I want to hear from some other experienced photographer.. anyone has school photo shooting experience?? Do you charge the school for shooting? What's the charge supposed to be?

Thanks in advance.


----------



## tirediron (Oct 20, 2011)

Generally, the parents pay all of the costs.  If it is a particularily wealthy school, they may subsidize the cost to some degree, but AFAIK, that's not very common.  In order to determine a fee schedule you will need determine your costs, and how long it will take you.  I would budget 15-20 per student for shooting and processing.
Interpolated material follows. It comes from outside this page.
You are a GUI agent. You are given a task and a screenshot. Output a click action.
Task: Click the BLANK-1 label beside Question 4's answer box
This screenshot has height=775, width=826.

Do you have insurance?  I would strongly discourage ANYONE from taking on this sort of paid work if they are not fully licensed and insured.


----------



## CCericola (Oct 20, 2011)

Hi There,

I have done daycare and preschool school portraits for 2 different studios. There is no fee for taking the pictures. You make money based on sales and so does the school. Make sure when you are pricing the packages that you take into account that 5-10% of the sales goes to the school a a fundraiser.

Lifetouch is the largest company out there doing school photos. I have seen packages range from $10 - $50. Lifetouch also provides proofs for daycares. This was something I always told my bosses we should do instead of prepay to compete with Lifetouch. 

Is your daycare part of a corporate set of daycares like Knowledge Beginnings? If so they are under contract with a specific company so sales might be low if you come in after the corporate hired photog company was there.  Let me know if you have any other questions.


----------



## JohnBoy (Oct 25, 2011)

The question of prepaid versus proofs is an interesting one. Use proofs with schools and you will almost always have fewer sales. The reverse, as CCericola says, generally applies to daycare, kindys, preschools etc. The average sale per student and indeed the number of students who actually buy anything at all diminishes with increasing age of the students. There are many photographers doing this sort of work who will tell you that if you can get enough bookings, leave schools to the big corporate operators and go after the pre-schoolers.


----------